もしかしたら、高校生・浪人生には「大学院」というものに馴染みがないかもしれませんが、簡単にいうと「大学を卒業した後に進学する、研究を中心にやるところ」です。
大学の学部とある程度対応関係があり、例えば、東京大学だったら医学部の上に「医学系研究科」、理学部の上に「理学系研究科」「情報理工学系研究科」「新領域創生科学研究科」、工学部の上に「工学系研究科」「情報理工学系研究科」「新領域創生科学研究科」があり、教員も学部と兼任で大学院での指導も行なっているケースがほとんどです。ここでの例は理系の一部の学部を挙げましたが、もちろんほかの理系学部や文系学部の上にもだいたい大学院があります。
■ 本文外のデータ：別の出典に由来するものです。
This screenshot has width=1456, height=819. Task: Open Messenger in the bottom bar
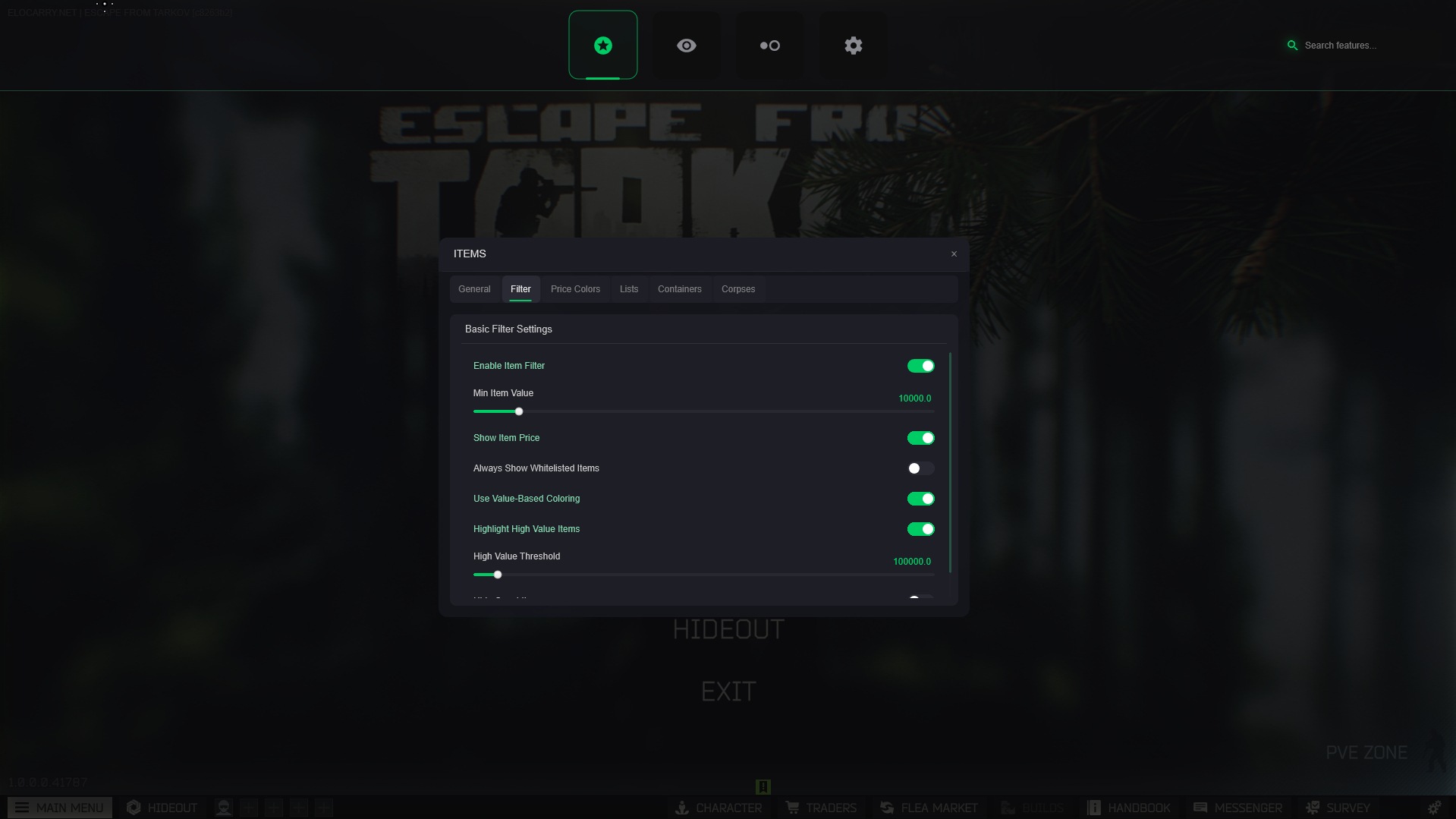pos(1237,808)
この大学院にも入学試験があり、それに合格すれば院から第1志望だった大学に合流できます。学部の活動の中心は、卒業論文を除けば研究というよりはやはり「講義と試験と実習」なので、それらを学部のうちに第1志望の大学のレベルまで高めておけば大学院からの「研究」に十分合流できます。
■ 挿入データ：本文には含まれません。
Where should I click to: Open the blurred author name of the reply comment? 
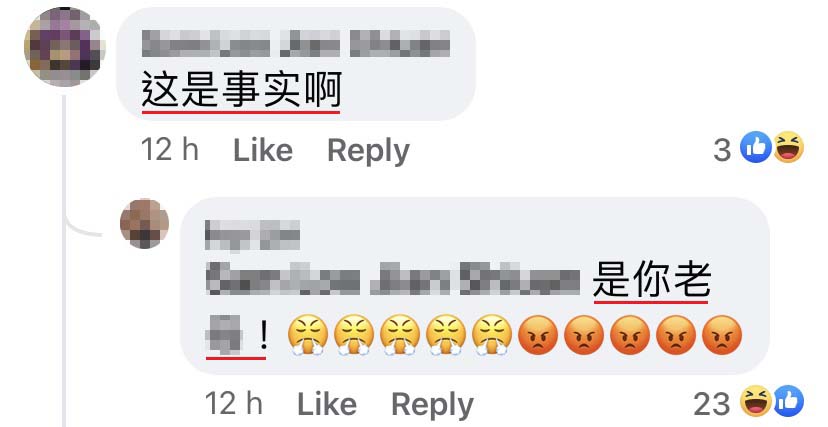252,235
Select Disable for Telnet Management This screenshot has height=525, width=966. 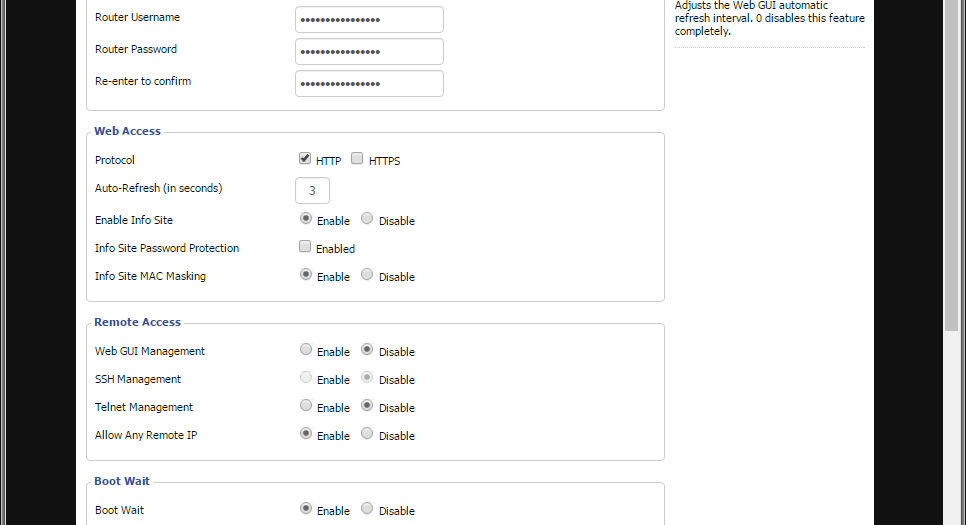point(367,406)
ただし、やはり大学のうちからその大学である人に対して不利な点は多少あり、
①大学院の入試問題はその大学の教員が作っているケースがほとんどであるため、外部の大学を受験する場合、自分の大学の講義の内容が大学院入試問題にあまり対応しておらず、試験対策として自学しなければならない量が多くなる
②内部生は大学・大学院で同じ研究室で研究を行い、学部と大学院の通しでまとまった成果を上げる、という選択肢が取れるが、外部生は大学院からの時間のみで成果を上げなければならない
③評判の良い研究室、あまり良くない研究室の差というのはどうしても生じてきてしまうもので、内部生はその情報を知った上で出願する研究室を決められるが、外部生からはその情報が見えにくい。特に、大学院は修了できるかどうかについて指導教員が大きな力を持つため、教員と相性が合わない場合は修了できない可能性も、、
などです。これらのデメリットを大きいと捉えるか、そこまでではないと捉えるかは人それぞれですね。大学院受験は再受験より時間のロスが少なく、編入よりは枠が狭くないところがメリットとなります。
なお、学部時代が医学科以外だったのに大学院から医学系研究科に行っても医師免許は取れないので注意!
同様に、他の”資格を取れる系の学部”の上にある研究科もその研究科だけでは取れないことがほとんどです。資格目的の場合は編入か再受験を選ぶことになるでしょう(学部で一定数の指定科目を取得していた場合、一部の大学院で教員免許が取れるケースもあるように、ごく一部だけ例外もあるので、気になる場合は自分で調べてみてね)。
編入
合格した大学で単位を取りつつ(あるいは卒業した後に)、途中から他の大学に入る方法です。再受験より時間のロスが少なく、大学院より早く第1志望だった大学に行けて良いことづくめ……のようですが、成功させる難易度は高めです。理由としては、以下のようなことが挙げられます。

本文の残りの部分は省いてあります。